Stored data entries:
********************
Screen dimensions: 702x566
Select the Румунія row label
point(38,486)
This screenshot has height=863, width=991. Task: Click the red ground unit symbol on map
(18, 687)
********************
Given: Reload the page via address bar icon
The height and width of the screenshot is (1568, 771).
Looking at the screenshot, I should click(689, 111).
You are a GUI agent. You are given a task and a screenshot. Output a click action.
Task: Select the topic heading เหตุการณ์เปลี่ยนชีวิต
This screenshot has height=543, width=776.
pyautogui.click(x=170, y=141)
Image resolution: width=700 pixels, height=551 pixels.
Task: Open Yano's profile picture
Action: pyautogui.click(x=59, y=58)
********************
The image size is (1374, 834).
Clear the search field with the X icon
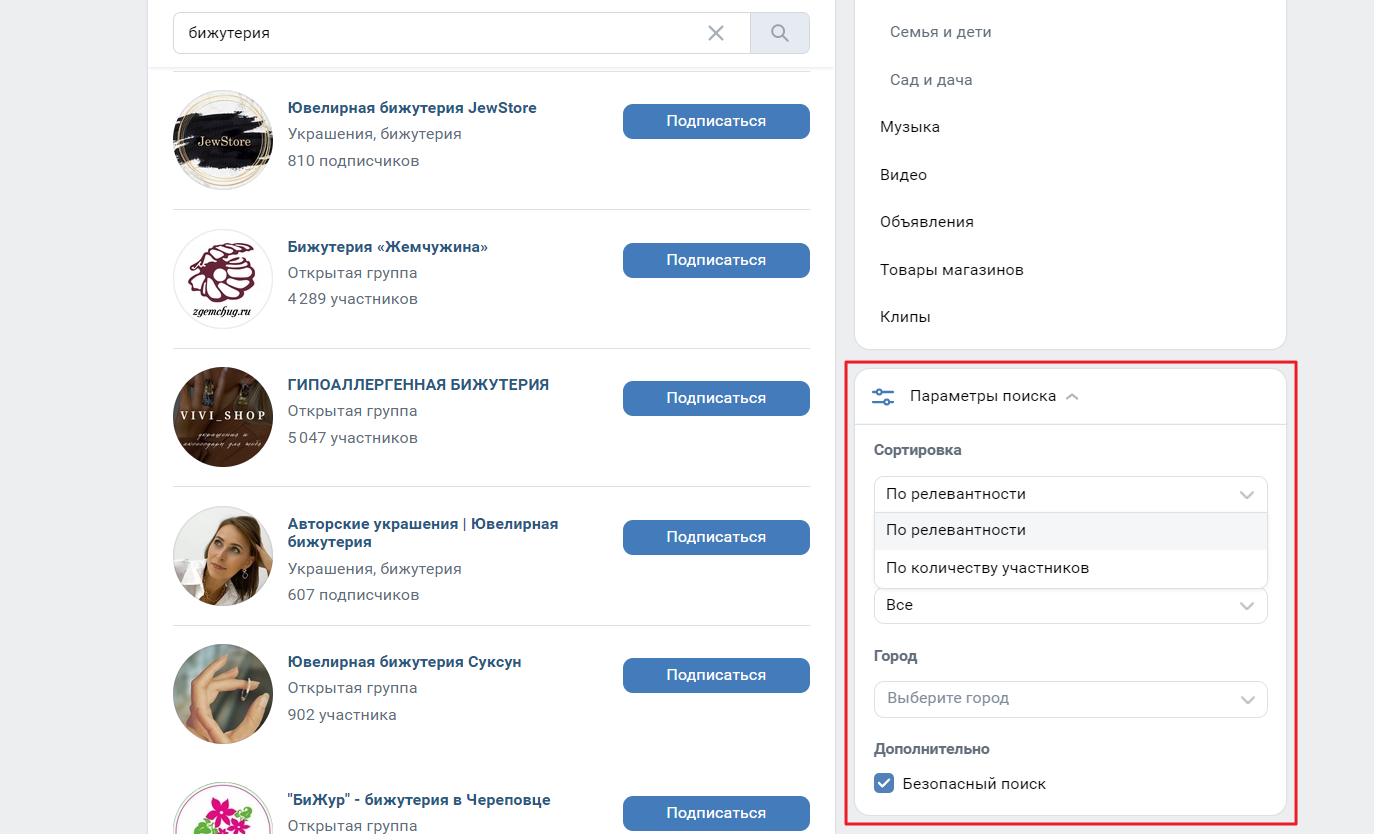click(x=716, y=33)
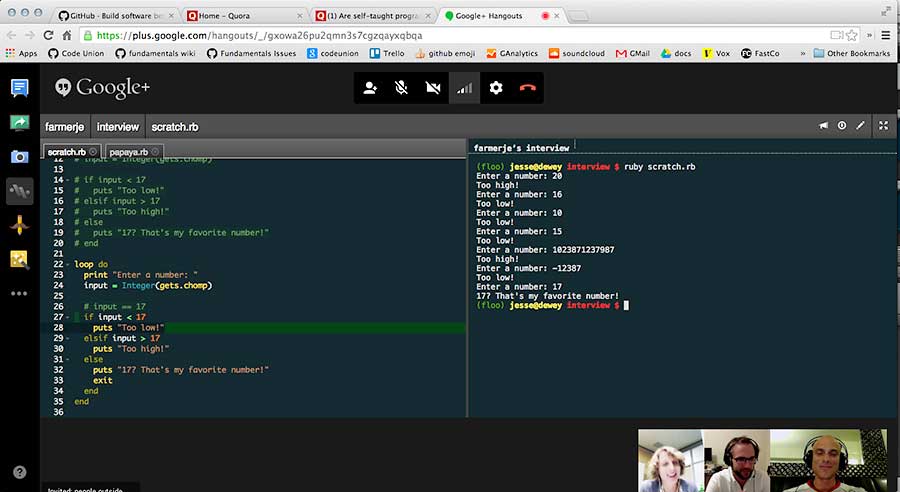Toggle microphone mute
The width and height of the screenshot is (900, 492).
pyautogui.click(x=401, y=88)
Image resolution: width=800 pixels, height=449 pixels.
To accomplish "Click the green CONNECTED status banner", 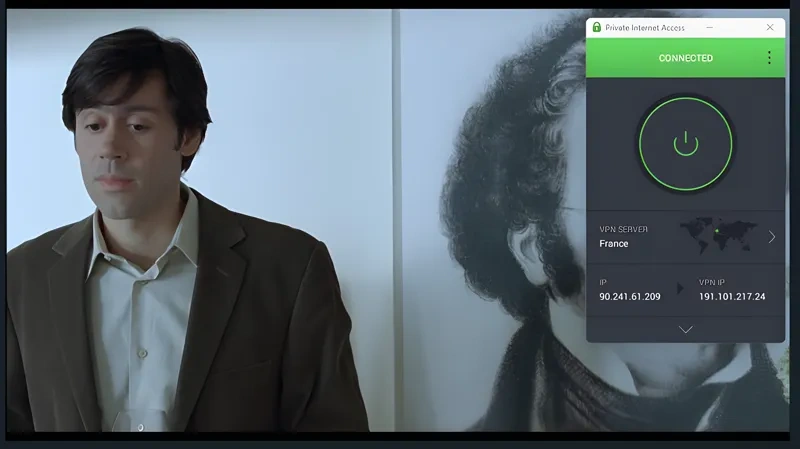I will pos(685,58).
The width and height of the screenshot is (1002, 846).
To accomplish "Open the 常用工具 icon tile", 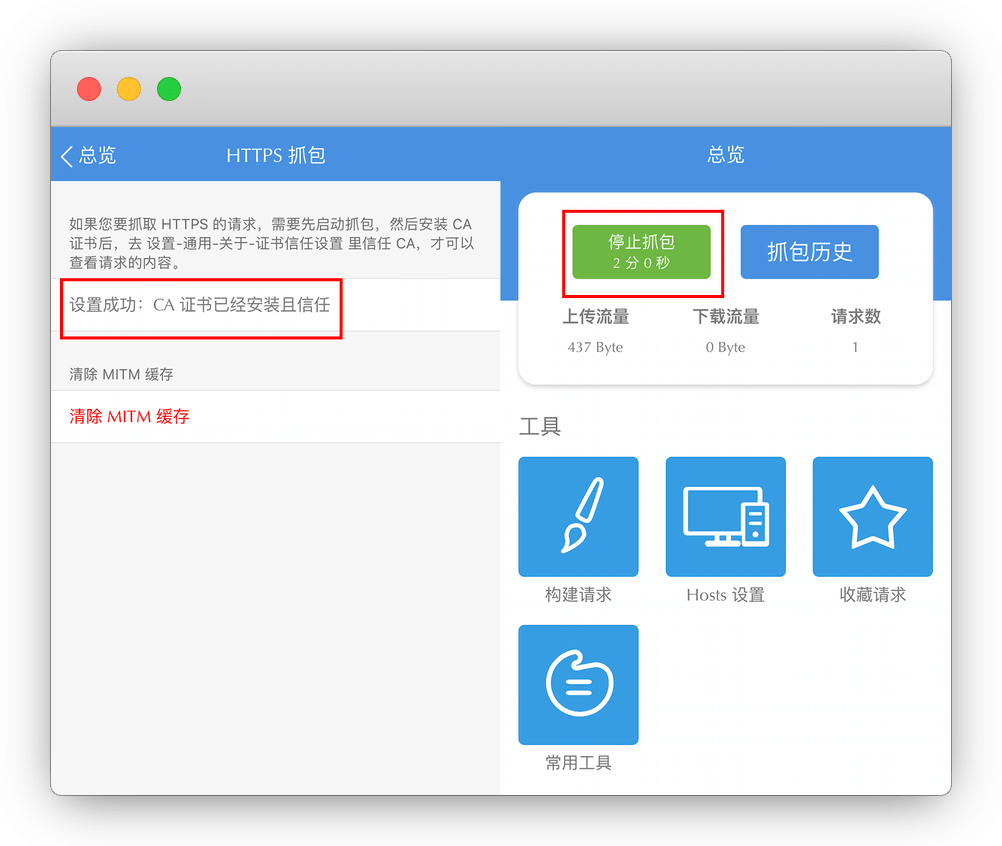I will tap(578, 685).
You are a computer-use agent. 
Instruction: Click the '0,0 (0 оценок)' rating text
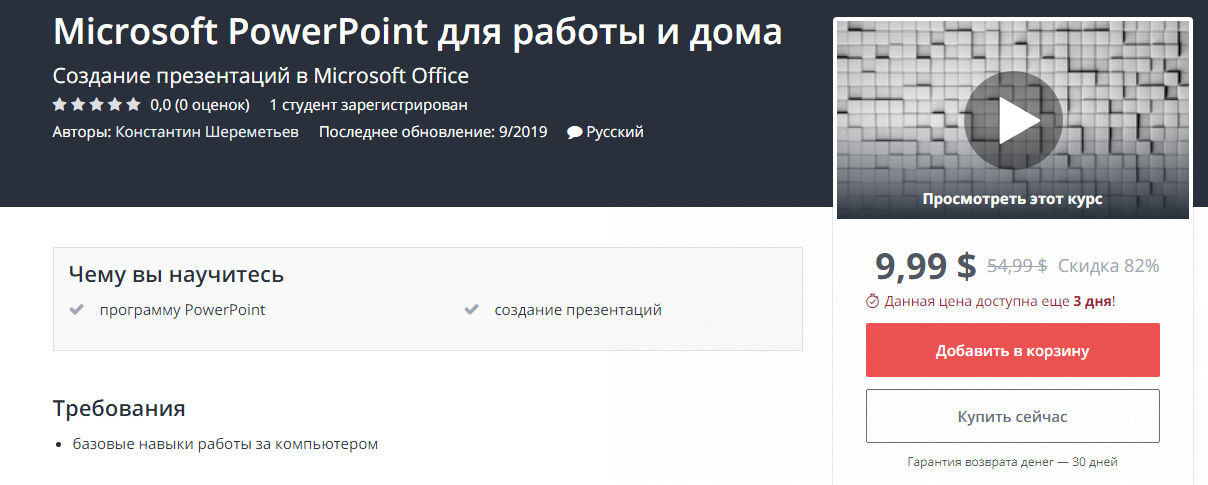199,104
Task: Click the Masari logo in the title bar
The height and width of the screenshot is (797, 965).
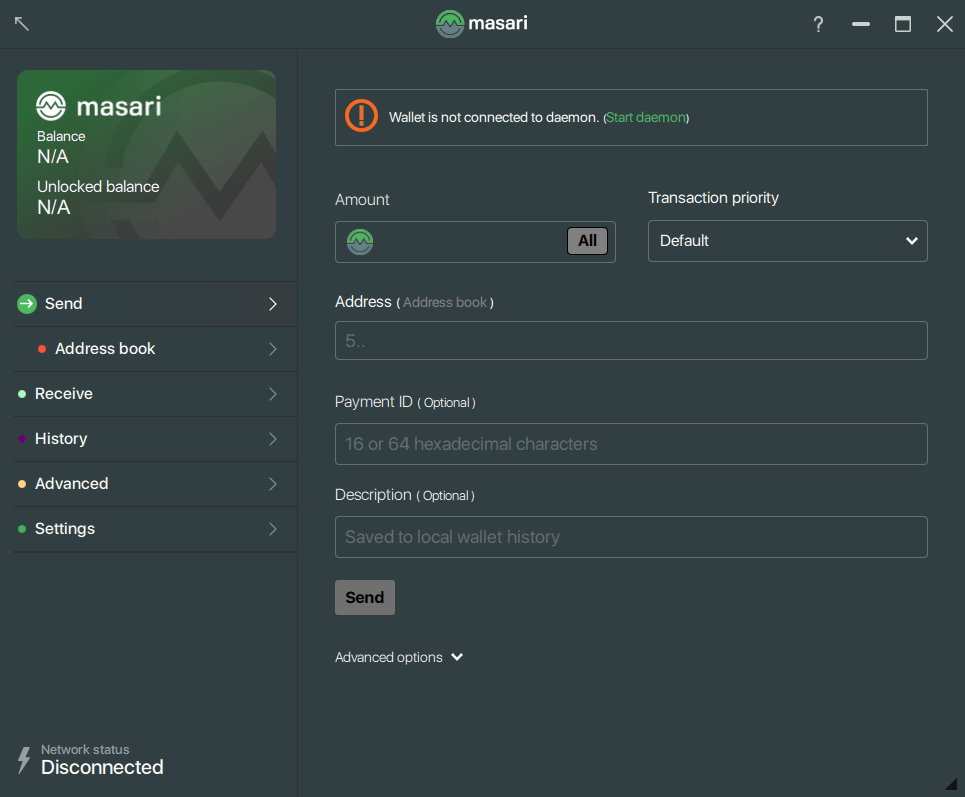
********************
What the task asks: List all lines from the entries that include the word "agent".

Reply:
You are a GUI agent. You are given a task and a screenshot. Output a click action.
You are a computer-use agent. 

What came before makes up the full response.